The album holds back on the desert-rat attitude all the way to the second track, “Rite of Fire”, at which point Obese start making known their taste for trashed and sloshed blues rock. Though there are a few odd touches and interruptions (such as the college-horror film reading at the end of “The Bitter Blast”, or the surprise appearance of a riff from Phantom of the Opera), there’s enough pedal-love wrapped around the vast majority of it to keep most fuzz-heads satisfied. At the same time, while I wouldn’t call it dishonest or disengaged, there’s something that feels a little hollow about Kali Yuga when it’s all taken as one serving.

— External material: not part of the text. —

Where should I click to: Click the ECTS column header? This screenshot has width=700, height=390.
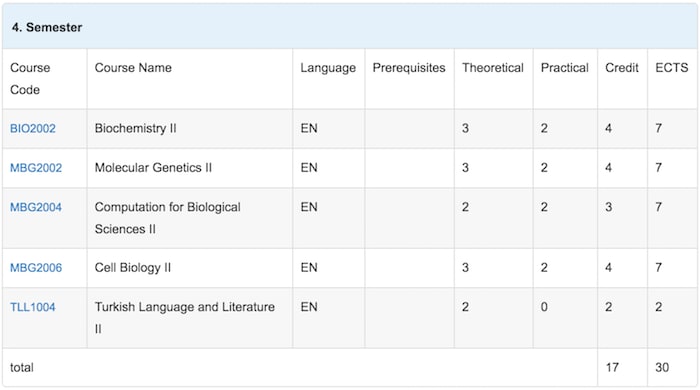point(671,68)
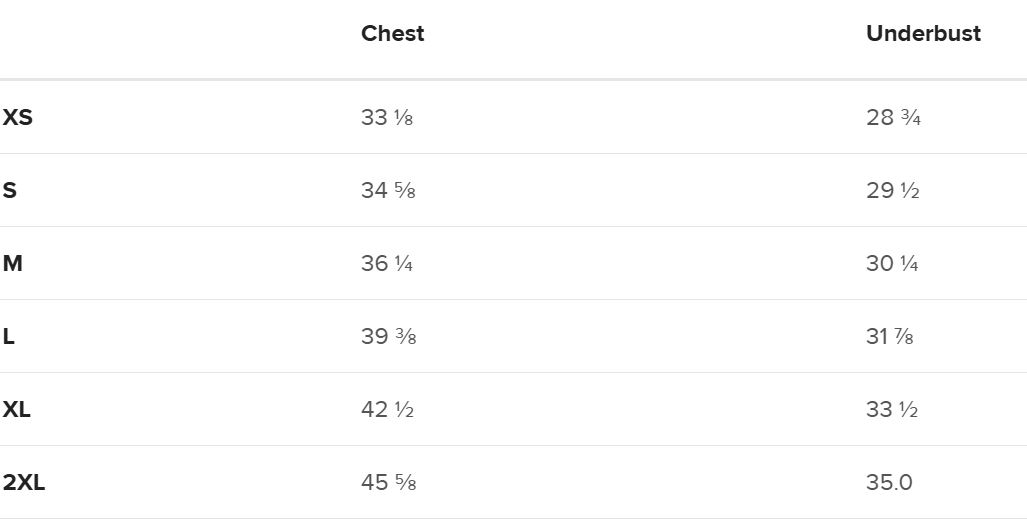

By setting their high-energy slop-thrash as their main gear, Obese have given themselves a problem of sounding like they’re in neutral when they shift to slower stuff, and being able to come off well at low speeds is something near-essential to both halves of their genre fielding. On the other side of it, they don’t have much room to speed up before breaking out of sludge entirely, though they get some cool results when they do (see penultimate track “Bow” for an eruption of bottled-up energy), while the regularity of their noisy blow-outs (and all but the last song being in the 4:00-5:20 range) starts under-cutting itself before the album’s out.
There are good ideas at work in Kali Yuga, and the 9-minute closer “Begetter Dead Letter” shows how good they can be when they pull out the stops; but despite Obese‘s focus on roughness, they are ideas in need of sharpening. This being a first album, it’s hard to fault them for showing off as many sides to their sound as they can, but if their next one hasn’t trimmed some flab, they’ll likely disappear in the large number of similar-sounding bands.
Titans Eve – Chasing the Devil
Location: Vancouver, Canada
First off, I gotta say that Titans Eve is a great name for a band. I had never heard of these Canadian boys before, but apparently Chasing the Devil is their third studio album which makes me wonder how come they had hidden right under my nose. They identify as a combination of thrash and doom metal, but as far as I can tell they are much more ingrained in the thrash pool with maybe speckles of doom here and there.
Chasing the Devil wasted no time in informing me what it’s all about. Things kick off with a swelling guitar that the rest of the band erupts from in a burst of energy that put a smile on my face. The feeling of energy and oddly upbeat vibes never fades from the sound and it is one of the best qualities of the album, as it seems like Titans Eve actually had a lot of fun and enjoyed producing their music.
Taking inspiration from the likes of Annihilator and Metallica, they deliver a performance with a heavy and welcome instrumental focus. Sections of face melting shredding, medium paced flowing grooves, and slower, intricate build ups are the meat and potatoes of the sound. They are combined and structured in a way that demonstrates a clear sense of direction and purpose that left me in anticipation to hear what would come next while rocking out to what was currently playing.
While they may be falsely advertised, there is nothing phony about the passion that Titans Eve brings to their performance. High energy and well thought out execution are the cornerstones of the album, and they also make me curious and hopeful about whether they can reproduce their efforts live.